Si differenzia per due tradizioni differenti: al nord una cucina di carne, mentre al sud prevale quella vegetariana, che si caratterizza per l’uso di spezie per aromatizzare i piatti.
L’utilizzo delle spezie in cucina non è da sottovalutare, poiché oltre a donare ai nostri piatti aromi e profumi eccezionali, favorisce un minor utilizzo di grassi e sale perché le spezie insaporiscono naturalmente ogni preparazione, rendendo ciò che mangiamo molto appetibile con un ridotto contenuto calorico.
Molte spezie hanno anche un benefico effetto sull’organismo, non è un caso che gli antichi speziali erano gli antesignani dei farmacisti di oggi.
Sotto la guida di Anahita Tcheraghali Matteo, Katia, Roberto, Monica, Ludovica, Simona e Laura hanno viaggiato per tutta l’India.

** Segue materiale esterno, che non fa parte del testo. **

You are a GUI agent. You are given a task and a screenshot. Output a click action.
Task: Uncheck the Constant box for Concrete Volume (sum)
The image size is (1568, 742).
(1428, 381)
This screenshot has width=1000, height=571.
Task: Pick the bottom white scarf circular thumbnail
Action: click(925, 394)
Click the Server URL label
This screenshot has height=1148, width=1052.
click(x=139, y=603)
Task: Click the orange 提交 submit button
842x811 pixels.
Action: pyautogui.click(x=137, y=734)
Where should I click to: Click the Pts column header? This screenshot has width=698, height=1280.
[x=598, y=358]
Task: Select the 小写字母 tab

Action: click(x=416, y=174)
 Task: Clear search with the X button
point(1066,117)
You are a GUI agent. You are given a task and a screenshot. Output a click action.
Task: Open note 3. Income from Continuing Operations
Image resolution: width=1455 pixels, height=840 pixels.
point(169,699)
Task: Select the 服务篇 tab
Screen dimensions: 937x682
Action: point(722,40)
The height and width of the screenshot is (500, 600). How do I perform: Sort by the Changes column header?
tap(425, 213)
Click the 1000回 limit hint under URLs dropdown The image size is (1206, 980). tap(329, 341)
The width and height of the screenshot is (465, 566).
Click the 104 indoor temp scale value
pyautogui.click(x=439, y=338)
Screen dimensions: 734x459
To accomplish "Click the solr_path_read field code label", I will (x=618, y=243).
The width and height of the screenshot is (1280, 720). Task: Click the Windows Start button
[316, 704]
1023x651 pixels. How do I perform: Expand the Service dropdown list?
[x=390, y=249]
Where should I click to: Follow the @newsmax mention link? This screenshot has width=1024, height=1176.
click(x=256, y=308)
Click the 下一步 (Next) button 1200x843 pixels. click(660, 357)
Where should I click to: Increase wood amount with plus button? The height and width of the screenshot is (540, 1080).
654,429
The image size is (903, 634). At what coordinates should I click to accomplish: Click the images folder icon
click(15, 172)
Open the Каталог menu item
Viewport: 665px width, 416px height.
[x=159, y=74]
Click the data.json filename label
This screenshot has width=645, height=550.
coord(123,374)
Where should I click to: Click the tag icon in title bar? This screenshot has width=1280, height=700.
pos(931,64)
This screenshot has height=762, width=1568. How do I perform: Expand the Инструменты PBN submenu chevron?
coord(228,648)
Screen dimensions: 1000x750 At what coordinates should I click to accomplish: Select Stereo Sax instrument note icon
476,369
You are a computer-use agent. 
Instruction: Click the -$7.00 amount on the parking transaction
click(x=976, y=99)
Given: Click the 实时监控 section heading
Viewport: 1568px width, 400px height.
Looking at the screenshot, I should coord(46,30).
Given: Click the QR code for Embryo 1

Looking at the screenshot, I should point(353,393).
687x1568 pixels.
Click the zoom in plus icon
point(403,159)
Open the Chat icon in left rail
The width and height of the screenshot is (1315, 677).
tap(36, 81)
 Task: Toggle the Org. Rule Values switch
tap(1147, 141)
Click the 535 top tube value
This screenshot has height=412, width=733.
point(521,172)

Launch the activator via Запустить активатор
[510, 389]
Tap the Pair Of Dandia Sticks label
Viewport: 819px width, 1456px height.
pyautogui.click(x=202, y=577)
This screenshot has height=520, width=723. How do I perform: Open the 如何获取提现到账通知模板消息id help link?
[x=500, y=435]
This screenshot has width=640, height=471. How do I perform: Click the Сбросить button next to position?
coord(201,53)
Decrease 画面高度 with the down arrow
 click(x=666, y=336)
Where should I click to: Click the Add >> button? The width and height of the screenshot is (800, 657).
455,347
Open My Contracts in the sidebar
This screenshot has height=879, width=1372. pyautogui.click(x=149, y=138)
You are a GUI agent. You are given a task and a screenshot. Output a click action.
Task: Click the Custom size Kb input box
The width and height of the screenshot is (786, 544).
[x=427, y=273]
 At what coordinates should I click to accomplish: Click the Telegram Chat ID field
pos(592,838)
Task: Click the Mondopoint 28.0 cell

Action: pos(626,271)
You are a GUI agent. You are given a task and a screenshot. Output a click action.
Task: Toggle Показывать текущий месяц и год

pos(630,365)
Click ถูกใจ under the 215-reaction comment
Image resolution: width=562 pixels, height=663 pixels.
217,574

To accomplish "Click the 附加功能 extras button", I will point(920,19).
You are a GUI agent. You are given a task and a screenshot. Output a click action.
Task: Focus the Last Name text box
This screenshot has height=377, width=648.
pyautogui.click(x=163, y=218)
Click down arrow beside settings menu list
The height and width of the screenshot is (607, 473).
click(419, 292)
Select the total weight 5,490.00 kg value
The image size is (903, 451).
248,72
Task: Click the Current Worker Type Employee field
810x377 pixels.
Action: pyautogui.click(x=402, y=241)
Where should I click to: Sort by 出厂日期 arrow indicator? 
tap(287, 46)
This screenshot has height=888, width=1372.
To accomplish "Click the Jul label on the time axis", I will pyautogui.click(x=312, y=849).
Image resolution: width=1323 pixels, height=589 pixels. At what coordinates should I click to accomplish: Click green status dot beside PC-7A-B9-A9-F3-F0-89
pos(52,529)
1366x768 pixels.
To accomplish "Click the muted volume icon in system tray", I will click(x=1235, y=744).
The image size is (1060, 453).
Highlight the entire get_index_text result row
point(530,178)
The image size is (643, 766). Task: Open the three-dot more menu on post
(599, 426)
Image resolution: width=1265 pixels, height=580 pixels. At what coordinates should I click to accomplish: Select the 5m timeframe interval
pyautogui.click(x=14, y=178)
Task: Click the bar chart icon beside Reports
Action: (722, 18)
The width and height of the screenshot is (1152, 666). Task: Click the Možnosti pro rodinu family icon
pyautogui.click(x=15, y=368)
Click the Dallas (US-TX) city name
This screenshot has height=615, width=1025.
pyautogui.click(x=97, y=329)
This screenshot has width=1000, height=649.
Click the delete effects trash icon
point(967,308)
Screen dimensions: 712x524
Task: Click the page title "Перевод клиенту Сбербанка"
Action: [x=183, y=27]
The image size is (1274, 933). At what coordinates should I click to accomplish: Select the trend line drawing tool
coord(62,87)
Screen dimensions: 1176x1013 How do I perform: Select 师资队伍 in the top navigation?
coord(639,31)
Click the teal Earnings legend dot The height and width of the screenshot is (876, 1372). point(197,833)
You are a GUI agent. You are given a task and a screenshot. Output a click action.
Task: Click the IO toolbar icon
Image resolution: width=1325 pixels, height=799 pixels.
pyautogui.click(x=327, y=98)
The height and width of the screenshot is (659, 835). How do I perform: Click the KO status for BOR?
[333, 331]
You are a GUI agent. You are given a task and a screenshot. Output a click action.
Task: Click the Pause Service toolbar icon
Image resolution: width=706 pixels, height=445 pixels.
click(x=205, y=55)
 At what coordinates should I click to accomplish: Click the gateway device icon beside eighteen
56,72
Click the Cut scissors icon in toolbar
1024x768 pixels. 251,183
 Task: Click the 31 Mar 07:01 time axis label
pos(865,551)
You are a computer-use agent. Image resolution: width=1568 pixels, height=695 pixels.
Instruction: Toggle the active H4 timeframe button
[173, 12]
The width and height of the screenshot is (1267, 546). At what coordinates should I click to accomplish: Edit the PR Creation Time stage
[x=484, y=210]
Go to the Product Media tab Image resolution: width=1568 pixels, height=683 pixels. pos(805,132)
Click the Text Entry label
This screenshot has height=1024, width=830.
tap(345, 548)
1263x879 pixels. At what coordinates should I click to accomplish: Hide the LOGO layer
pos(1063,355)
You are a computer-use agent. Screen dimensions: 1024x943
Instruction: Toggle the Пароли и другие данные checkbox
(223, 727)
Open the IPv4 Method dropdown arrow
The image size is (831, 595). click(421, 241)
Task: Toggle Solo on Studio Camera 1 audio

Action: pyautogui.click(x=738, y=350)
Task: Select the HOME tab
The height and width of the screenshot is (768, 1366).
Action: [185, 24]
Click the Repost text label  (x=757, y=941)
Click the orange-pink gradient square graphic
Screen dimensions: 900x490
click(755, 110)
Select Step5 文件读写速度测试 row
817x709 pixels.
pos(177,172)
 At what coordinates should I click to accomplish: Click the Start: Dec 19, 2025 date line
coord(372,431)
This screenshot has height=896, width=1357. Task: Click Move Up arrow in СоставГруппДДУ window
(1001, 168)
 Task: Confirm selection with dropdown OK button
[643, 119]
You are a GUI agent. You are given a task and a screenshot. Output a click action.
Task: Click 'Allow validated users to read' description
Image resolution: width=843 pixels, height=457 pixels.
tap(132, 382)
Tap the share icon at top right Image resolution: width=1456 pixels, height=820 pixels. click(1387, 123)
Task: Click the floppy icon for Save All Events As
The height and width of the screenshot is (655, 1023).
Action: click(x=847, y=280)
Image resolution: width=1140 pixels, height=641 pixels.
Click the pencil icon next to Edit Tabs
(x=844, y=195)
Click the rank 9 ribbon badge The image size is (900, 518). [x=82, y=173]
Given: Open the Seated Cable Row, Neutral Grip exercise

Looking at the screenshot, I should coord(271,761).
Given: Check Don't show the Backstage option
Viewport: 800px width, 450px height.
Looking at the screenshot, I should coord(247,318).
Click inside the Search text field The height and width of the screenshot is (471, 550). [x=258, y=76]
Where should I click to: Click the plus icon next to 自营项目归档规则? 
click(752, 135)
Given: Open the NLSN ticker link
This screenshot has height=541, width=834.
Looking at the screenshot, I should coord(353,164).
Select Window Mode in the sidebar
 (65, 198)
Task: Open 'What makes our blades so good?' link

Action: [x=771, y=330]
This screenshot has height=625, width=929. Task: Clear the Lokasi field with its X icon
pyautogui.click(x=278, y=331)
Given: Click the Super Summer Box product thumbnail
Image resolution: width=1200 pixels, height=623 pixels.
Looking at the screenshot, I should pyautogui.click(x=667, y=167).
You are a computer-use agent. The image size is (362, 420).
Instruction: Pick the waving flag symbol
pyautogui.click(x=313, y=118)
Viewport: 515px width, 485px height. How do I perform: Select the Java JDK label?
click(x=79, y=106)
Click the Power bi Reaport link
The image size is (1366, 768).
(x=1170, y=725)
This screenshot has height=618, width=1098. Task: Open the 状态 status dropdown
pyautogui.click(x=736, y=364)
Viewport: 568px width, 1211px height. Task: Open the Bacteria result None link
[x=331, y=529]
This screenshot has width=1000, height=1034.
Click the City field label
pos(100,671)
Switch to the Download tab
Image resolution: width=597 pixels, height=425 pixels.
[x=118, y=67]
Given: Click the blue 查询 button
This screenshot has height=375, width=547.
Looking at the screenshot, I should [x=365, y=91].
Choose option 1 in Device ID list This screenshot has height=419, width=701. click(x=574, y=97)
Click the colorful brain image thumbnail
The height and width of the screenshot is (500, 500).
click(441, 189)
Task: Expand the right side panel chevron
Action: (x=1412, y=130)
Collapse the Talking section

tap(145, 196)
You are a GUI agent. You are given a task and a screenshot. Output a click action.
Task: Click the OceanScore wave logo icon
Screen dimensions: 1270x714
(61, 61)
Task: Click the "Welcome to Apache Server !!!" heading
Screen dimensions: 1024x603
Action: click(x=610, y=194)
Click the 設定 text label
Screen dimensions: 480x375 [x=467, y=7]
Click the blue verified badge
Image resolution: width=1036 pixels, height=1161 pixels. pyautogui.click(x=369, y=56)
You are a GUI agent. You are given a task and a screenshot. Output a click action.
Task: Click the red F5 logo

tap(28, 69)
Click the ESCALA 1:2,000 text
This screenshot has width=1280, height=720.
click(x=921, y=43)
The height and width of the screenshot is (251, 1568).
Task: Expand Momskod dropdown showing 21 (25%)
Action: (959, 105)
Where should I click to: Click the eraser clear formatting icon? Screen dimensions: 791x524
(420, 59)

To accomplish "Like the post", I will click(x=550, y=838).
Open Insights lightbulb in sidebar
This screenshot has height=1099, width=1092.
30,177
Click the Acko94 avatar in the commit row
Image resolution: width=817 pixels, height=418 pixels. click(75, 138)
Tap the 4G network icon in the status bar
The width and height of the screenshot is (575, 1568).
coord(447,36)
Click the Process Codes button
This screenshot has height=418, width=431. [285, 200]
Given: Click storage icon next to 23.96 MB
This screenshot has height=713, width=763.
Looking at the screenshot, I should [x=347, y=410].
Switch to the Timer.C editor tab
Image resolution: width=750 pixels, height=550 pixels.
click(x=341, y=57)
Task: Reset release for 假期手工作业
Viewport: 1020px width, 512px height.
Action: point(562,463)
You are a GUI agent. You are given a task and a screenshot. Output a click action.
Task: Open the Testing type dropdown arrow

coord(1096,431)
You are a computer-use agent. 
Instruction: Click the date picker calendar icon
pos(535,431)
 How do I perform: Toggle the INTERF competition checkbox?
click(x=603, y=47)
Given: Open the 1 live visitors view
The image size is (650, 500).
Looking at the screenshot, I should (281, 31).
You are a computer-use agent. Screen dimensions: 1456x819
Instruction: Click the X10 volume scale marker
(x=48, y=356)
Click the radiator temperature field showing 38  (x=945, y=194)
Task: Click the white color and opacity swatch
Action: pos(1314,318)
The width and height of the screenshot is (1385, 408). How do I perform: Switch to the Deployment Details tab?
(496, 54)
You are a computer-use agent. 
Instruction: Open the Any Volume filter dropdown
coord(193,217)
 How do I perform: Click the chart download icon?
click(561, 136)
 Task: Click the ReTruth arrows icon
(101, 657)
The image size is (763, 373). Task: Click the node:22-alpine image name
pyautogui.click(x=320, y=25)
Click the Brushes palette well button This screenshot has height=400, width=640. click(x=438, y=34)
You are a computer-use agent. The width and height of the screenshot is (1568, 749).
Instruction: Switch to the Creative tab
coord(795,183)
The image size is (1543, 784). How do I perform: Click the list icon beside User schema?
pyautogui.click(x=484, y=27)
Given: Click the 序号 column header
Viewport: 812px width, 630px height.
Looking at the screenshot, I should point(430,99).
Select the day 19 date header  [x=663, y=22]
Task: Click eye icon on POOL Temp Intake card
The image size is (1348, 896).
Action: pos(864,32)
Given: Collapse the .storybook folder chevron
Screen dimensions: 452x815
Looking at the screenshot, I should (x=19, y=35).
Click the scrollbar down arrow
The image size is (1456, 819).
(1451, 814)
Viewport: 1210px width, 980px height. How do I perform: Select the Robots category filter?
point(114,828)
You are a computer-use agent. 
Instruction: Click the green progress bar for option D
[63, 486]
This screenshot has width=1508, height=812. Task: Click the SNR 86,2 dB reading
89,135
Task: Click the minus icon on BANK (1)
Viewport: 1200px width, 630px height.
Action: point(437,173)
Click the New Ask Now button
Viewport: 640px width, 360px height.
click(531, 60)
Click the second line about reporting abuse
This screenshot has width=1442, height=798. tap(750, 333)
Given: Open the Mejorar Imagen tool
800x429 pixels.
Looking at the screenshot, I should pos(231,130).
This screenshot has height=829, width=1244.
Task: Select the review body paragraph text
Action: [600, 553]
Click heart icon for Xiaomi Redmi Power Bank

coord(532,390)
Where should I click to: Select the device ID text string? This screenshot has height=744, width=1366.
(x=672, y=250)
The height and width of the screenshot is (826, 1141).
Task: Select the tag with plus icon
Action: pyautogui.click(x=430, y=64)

Viaggiato con: i Samosa, coni di pasta ripieni di sgombri, prezzemolo, capperi e peroncino; con i Papad, una sorta di piccole piadine fatte con la farina di lenticchie rosse e speziate con curry, curcuma e cumimo; con un Chutney di cipolla, cumino e peperoncino e rinfrescato con la menta; con il Korma di pollo, piatto ricco di spezie e aromatizzato con acqua di rose servito con il riso alla menta; con il Curry di cavolfiore e infine i Gulab jamun, piccoli gnocchetti di pasta fritti nel ghee (burro chiarificato) nappati con sciroppo aromatizzato all’acqua di rose e decorati con mandorle a lamelle.